Even businessmen disappointed with the pace of progress still credit the crown prince with his economic reform—notwithstanding the wreckage in the private sector along the way. The young ruler also has the support of the two men who matter most: President Trump and King Salman, who has given no indication of abandoning his ambitious son.

Since the Khashoggi killing, the king has assumed a more active public role, meeting foreign dignitaries without his son at his side. But by all indications the crown prince remains entirely in control of the levers of power. Government ministers still are hauled in regularly to report to him. Some are fired for failing to meet the targets of the Vision 2030, plan, whose 1,300 initiatives are tracked and reported quarterly to him by a new government entity.

The kingdom’s religious conservatives have been silenced if not entirely subdued. And members of the extended Al Saud family have been reduced to playing roles in a supportive chorus or sitting silently in their palaces. A royal relative as prominent as Prince Al Waleed bin Talal, who once strutted on the Saudi stage, now appears publicly as a hapless courtier. No one has failed to grasp the message the crown prince sent by incarcerating his royal relatives in the Ritz-Carlton Hotel in November 2017 and freeing most only after taking $106 billion.
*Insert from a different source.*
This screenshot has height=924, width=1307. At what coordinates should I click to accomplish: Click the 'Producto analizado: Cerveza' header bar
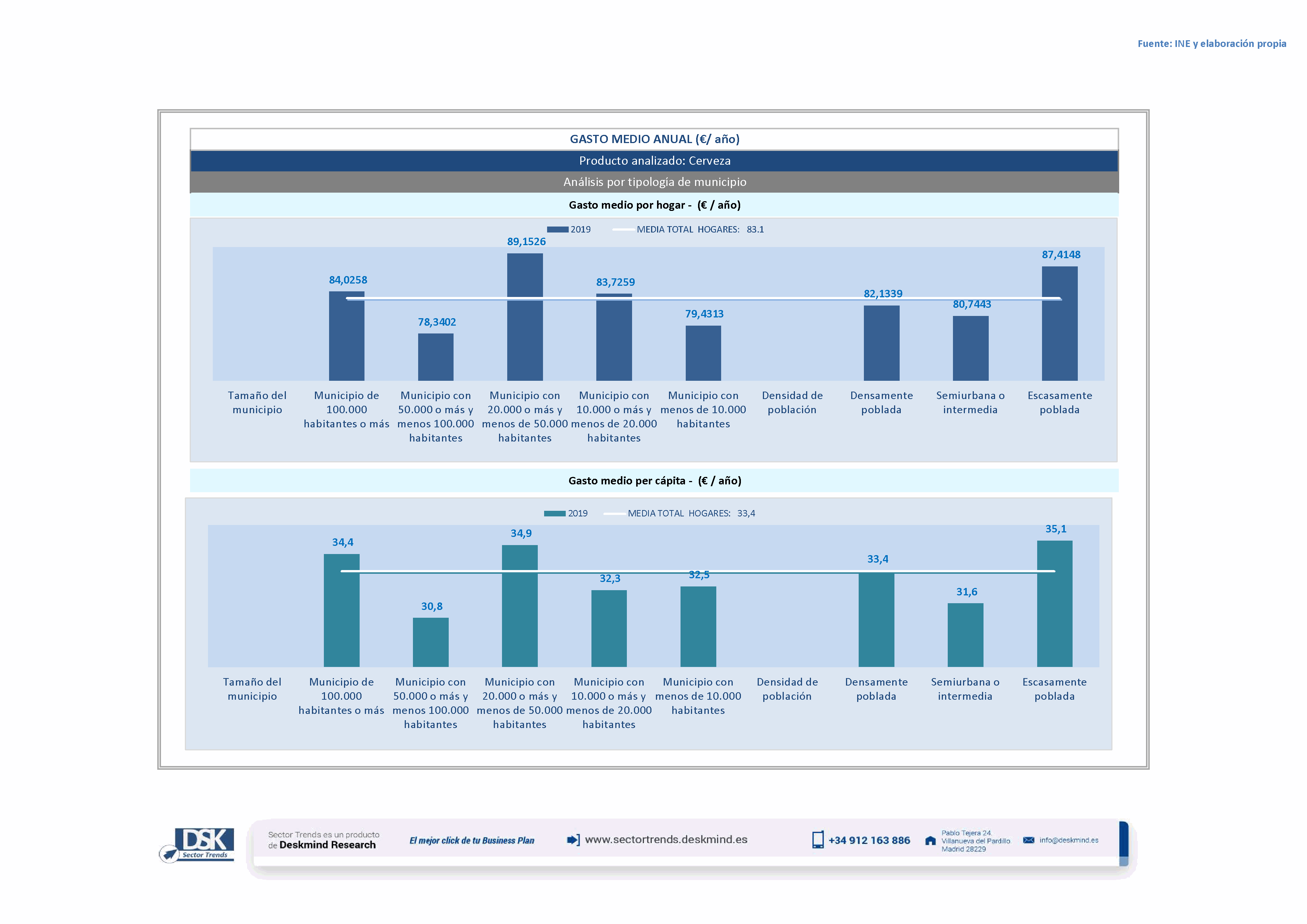pyautogui.click(x=654, y=161)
If the royal family is quieted, normal Saudi families face a new type of tension. This is a society in which men traditionally have ruled while women and children obeyed. No longer. Male domination is under challenge as more women seek financial independence. When men object, women can and do cite royal decrees affirming their rights to work and drive without a male guardian’s consent. “On the outside we hear change, change,” says a Saudi sociologist. “But inside the walls of every house there is war about who gets to make decisions.”

This is the winter of discontent not only for the crown prince, but also for the society he rules. Still, the chaos in surrounding states seem to resign most Saudis to grudging patience with their prince.

Ms. House, a former publisher of The Wall Street Journal, is author of “On Saudi Arabia: Its People, Past, Religion, Fault Lines—and Future” (Knopf, 2012).